This novel is not easy to classify. Both endearingly fluffy and somewhat "dark" and kinky, it can't quite make up its mind what it wants to be. Perhaps this is not surprising, since the heroine, Isobel, has the same ambivalence about her own life --- even her own personality.
At 52, Isobel is a prize-winning British literary novelist with a lovely house in Kent and a chronically ill, financially dependent husband. Her dilemma: The latest book --- all of which have Austen-esque titles like The Dream and the Doing --- is going to earn a paltry advance from her publisher, not enough to maintain her house, housekeeper, and husband (who is fond of helping himself to ten-pound notes and strolling down to the local pub). Her agent, "boyishly handsome," sexually ambiguous, Armani-clad Troy, breaks the news to her over lunch at a hot new restaurant. It's the market, he explains. She's too good for it. All they want is drivel.

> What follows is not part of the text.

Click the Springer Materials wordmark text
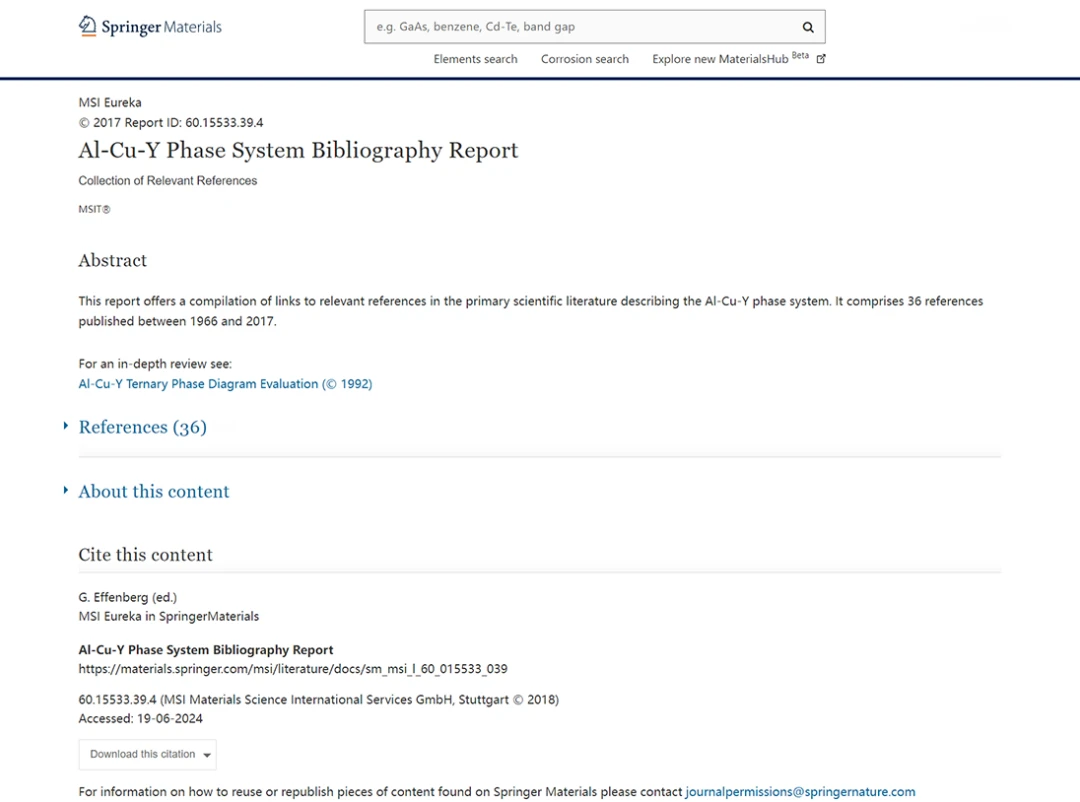The height and width of the screenshot is (802, 1080). pyautogui.click(x=161, y=27)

On the spot --- literally at the table --- Isobel, convinced that "any fool" can write a best-selling novel, spins a plot so trashy, so sexy, so compelling that even the waiter listens in. Then she sits down and writes the thing. (And just as you're thinking that ZELDA'S CUT is, itself, one of those distinctly unliterary productions, Philippa Gregory comes up with a nice touch: When Isobel turns in the manuscript, Troy calls her to say there's a problem with it. "It's these semicolons... Nobody in popular fiction uses semicolons. They wouldn't know what to do with them..." Definitely Austen-esque.)
But wait. If the heroine is named Isobel, who's Zelda? She is the blonde, gorgeous, over-the-top creature with a Swiss bank account and lavish wardrobe purchased on a Harrods shopping spree worthy of Judith Krantz whom Troy and Isobel invent to pose as the true author of Devil's Disciple. Soon, Isobel is heavily into a double life. One week she is in London making TV appearances as Zelda (in a funny scene, Isobel unconsciously breaks out of her Zelda self and uses words like tautology and archetype; "Tell her to shut her mouth up and simper," yells the outraged talk-show host during a commercial break). The next week, she's zipping back to Kent and Philip (who has graduated from pub crawling to laying lavish plans for an indoor swimming pool). Most important, her relationship with Troy takes an unusual turn --- a lot more sexually bizarre than I'd bargained for. I won't give away the plot twists, including a surprise ending; suffice it to say that they involve gender-bending, unwise investments, and obsessional behavior of all sorts.
I've read some of Philippa Gregory's previous fiction --- two well-crafted and absorbing if not quite grade-A historical novels, also with more than a whiff of unconventional sex (maybe that is one of her trademarks). These earlier novels are anchored and burnished by her fresh re-imagining of a historical period: the Civil War of 17th-century England as seen through the eyes of a garden designer/horticulturist to the royal family. Here, confined to a contemporary landscape, her work is more one-dimensional.
ZELDA'S CUT is a diverting tale with flashes of wit, nicely managed tension, and a thoroughly likable protagonist. But, although Gregory wants to bring Isobel's two halves together --- write a novel smart enough to attract a reader with literary tastes and sensational enough to sell like John Grisham --- she doesn't altogether succeed. I'd call the book a prime-time miniseries rather than a "Masterpiece Theatre" production.